Tek tek temizleniyor
Erkekler topladıkları midyeleri merdiven altı imalathanelere getirdikten sonra işleri bitiyor ve kadınların zorlu çalışma süreci başlıyor. Eylem Çiçek imalathane işlemini ise şu sözlerle anlatıyor: “Midye çuvalları atölyeye geldikten sonra her biri tek tek yosun ve çamurdan arındırılıyor. Daha sonra içleri bıçak ve kesi yardımı ile açılıp temizleniyor. Üç ya da dört kez yıkama işleminden geçirildikten sonra iç pilavın hazırlıklarına başlanıyor. İç pilav için daha çok pirinç tercih ediliyor. Pilav çeşitli baharatlarla hazırlandıktan sonra bu kez midyelerin içi dolduruluyor. Bu işlemden bittikten sonra 6-7 saat dinlenmeye bırakılıyor. Ertesi gün sabahın ilk ışıklarında büyük kazanlarda pişirme işlemi başlıyor. Pişme süresi midyenin cinsine göre değişiyor. Kimi yarım saatte pişerken kimi bir saatten fazla sürebiliyor. Pişen midyeleri restoranlara verdikten sonra elimizde kalanları çocuklar ve gençler sokakta açtıkları tezgahlarda satıyorlar.”
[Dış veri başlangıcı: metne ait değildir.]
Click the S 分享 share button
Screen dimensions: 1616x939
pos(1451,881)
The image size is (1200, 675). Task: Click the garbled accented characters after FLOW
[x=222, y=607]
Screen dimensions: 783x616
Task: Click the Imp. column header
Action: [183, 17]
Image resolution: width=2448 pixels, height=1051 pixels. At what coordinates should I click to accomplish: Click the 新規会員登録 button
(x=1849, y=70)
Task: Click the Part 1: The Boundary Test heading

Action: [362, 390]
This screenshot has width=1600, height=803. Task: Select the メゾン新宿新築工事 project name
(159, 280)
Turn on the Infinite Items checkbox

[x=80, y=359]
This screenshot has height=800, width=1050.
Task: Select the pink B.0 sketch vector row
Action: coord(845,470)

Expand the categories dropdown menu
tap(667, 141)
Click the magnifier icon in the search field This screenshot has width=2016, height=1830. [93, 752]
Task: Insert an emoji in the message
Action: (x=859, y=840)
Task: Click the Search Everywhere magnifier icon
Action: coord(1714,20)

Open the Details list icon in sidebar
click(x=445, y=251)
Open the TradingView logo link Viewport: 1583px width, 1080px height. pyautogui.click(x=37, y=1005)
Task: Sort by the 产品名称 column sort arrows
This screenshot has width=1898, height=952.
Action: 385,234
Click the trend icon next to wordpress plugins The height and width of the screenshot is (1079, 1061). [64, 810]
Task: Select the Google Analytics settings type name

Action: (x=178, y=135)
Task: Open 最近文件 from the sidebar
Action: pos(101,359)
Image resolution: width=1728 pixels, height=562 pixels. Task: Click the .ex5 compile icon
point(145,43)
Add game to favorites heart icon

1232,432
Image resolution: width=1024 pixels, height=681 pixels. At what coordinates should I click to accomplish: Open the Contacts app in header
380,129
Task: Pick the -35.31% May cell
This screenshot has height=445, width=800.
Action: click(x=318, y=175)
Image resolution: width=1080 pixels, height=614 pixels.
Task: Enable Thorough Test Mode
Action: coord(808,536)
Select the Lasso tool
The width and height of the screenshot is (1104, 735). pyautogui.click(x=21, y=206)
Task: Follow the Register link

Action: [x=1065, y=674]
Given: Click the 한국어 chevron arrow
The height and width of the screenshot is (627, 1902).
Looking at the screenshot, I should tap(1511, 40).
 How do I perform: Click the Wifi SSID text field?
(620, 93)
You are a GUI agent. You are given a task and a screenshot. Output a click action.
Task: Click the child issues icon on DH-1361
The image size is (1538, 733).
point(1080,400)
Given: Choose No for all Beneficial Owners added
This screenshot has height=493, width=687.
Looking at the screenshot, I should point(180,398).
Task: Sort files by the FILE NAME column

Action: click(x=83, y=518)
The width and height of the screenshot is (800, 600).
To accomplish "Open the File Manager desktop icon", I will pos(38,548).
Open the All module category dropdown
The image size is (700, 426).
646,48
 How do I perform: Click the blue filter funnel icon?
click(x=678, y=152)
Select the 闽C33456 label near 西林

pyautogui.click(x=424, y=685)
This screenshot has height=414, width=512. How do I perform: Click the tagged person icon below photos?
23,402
Midye dolmanın neden ağırlıkla Beyoğlu’da yapıldığını sorduğumuzda ise, “Bunun birkaç sebebi var. İlk olarak temizleme, doldurma ve pişirme işlemlerinden kaynaklı oluşan kötü kokuya ve görüntü kirliliğine başka bölgelerde izin verilmiyor. Burada herkesin birbirini tanıması da önemli bir etken. Bir de Beyoğlu’nun coğrafi olarak İstanbul’un merkezi, diğer bölgelere dağıtımı kolaylaştırıyor” yanıtını alıyoruz.
Herkeste hastalanıyor
Yapılan işin zorluklarına da değinen Çiçek sözlerine şu ifadeleri kullanarak son veriyor: “Midye yapımının her aşaması zor. Bu işi yapan herkeste astım, solunum yolu enfeksiyonu, rutubet ve neme bağlı olarak gelişen hastalıklar var. Daha insani koşullarda çalışabilmemiz için yerel yönetimlerin bize alan açması gerekiyorken çalışma alanlarımızı kapatıyorlar, ceza kesiyorlar. İşyeri için ruhsat istiyoruz ama onu da alamıyoruz. Bu yüzden bu işi merdiven altı yerlerde yapmak zorunda kalıyoruz.”